Discover what your writing triggers are and allow them to push your buttons.


Book writing tips are given out in abundance, when a new writer is asking for advice. But what tip will help renew your motivation to write, when you find yourself running out of steam? The answer is in you, and discovering what your writing triggers are.


I recently posted what I feel is the very best book writing tip I could ever give to a new writer, and aspiring author. I suggested that aspiring authors should “find your writing triggers, and once you discover what they are, always allow them to push your buttons.”


I’m writing this article so I can elaborate on that important point, because I don’t want new writers to overlook it, or take it for granted. If you don’t already understand exactly what I mean, you will by the time you’re done reading.


Triggers and Button Pushers


We’ve all heard the word “trigger” used in connection with the expression about someone “pushing your buttons” and being able to cause some type of automatic response within a person. Whether that response is positive or negative is not the issue, my point is, that the response is automatic. It kicks in before you even realize, and can get a handle on it.  

That’s what happens when someone pushes your buttons, but before that happens, there is usually a trigger; the key thing that sets you off (in whatever direction) about the person. I mention the point, about direction, because sometimes people do happen to push our buttons in a good way.

So if you want to, feel free to think of someone who pushes your button in a good way. That actually works more in harmony with the final point I’ll make at the end, after I show how this all relates to writing your book.

Now, stop for a moment and think about the person (or maybe even a place, a thing, or an activity) that always has a way of pushing your buttons.

Think about the trigger(s) that just fire off right away, when you see, hear, or think about anything related to (your whatever). Think about all the obvious triggers, but then, think about some other possible triggers too, because sometimes, you may not be consciously aware of them.

Allow your mind to connect all the different things that you associate to this person or activity, no matter how illogical the thoughts may seem. If you really want to identify the most effective triggers, don’t try to filter anything your mind may be thinking,

Let the thoughts flow and consider everything you can, that’s a reminder of that person.  You’re probably thinking of songs, smells, images, phrases and expressions, and who knows what else. These are your potential triggers.

Now consider what would happen if you purposely surrounded yourself with all (or as many) of those triggers as possible. The answer is, you wouldn’t ever be able to take your mind off that person. Wouldn’t it be great if that’s how you felt about your writing?


Writing Triggers


Take some time in the near future to sit down and ponder over what triggers stimulate you to really want and need to write your book. What literally compels you to want to get to your computer, or grab a pen, and start writing that book?

Notice I said writing your book.

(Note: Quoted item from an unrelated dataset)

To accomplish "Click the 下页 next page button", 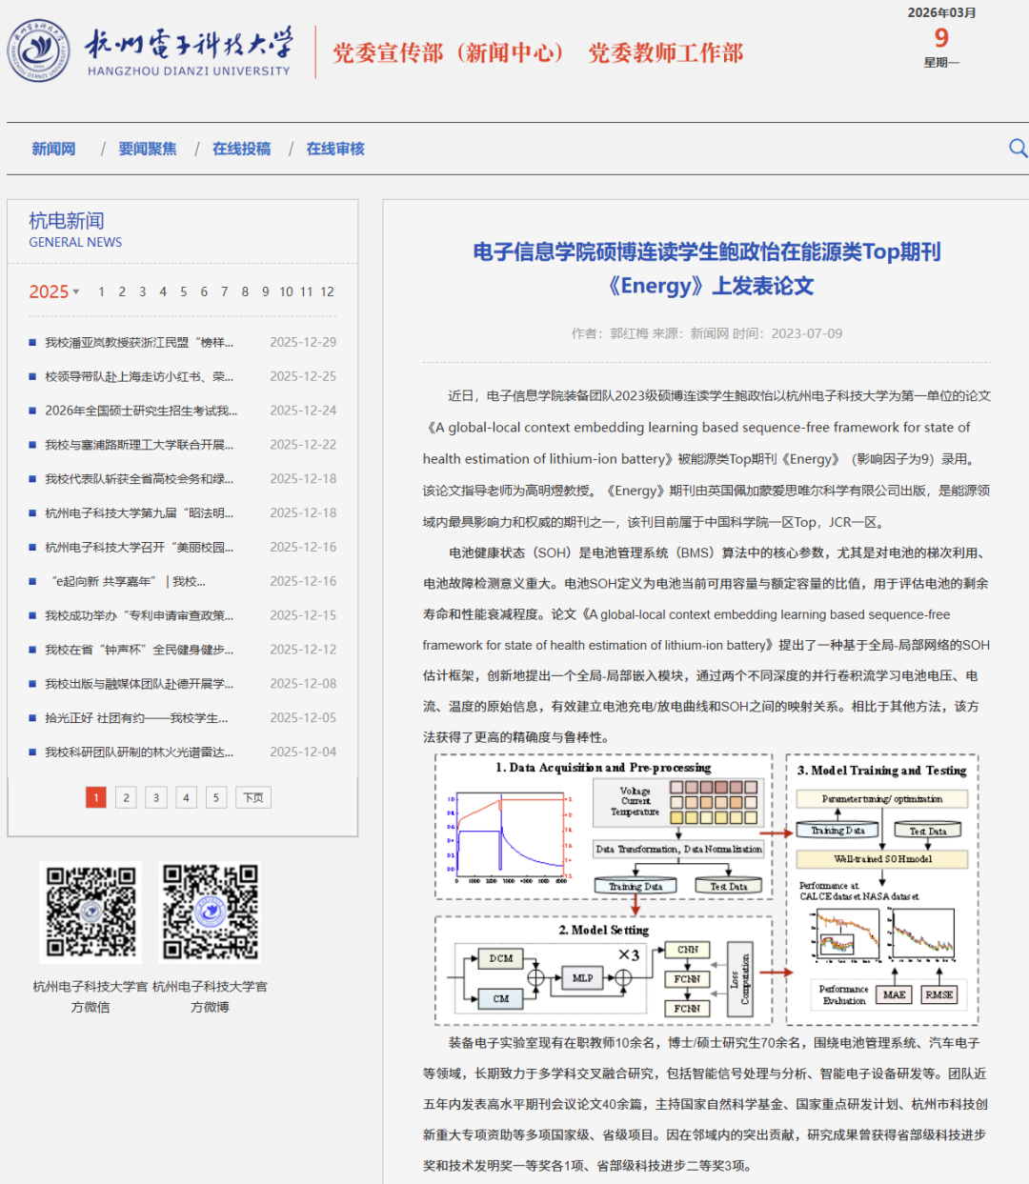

I’m not talking about what merely puts you in some kind of writing mood, but you write any and everything, instead of actually working on the book.

As you can see, this requires some deep thought, so don’t approach this task lightly. Really really think about any and all triggers, because they can and will come in handy.


Use Your Writing Triggers


Another important point, is that you not allow yourself to ignore, or become immune to the power that these triggers have over you. When you hear, see, smell, or think about them, allow them to do their job.

Head to your workspace, or at least pick up a pen and paper, and continue working on your book. This is how you will eventually get it done.

Generally speaking, my personal triggers are music, and watching a really bad movie or television show. Listening to Goaple’s song: “Closer” will always be a kind of writing trigger, because it always motivates me to want to press forward in life.

But now that I play it when I’m not writing, I’ve managed to normalize the song, so it doesn’t stimulate me in the same way.

While it inspires me to get on the computer and do something constructive, I could be working on anything and still feel just as good. But remember, that’s not the mission.

On the other hand, I respond like a trained seal with Wes Montgomery’s “Bumpin On Sunset,” so this is my book writing trigger. It immediately makes go to my writing space, and jump back on my current work-in-progress, aka the book, and that, of course is the goal.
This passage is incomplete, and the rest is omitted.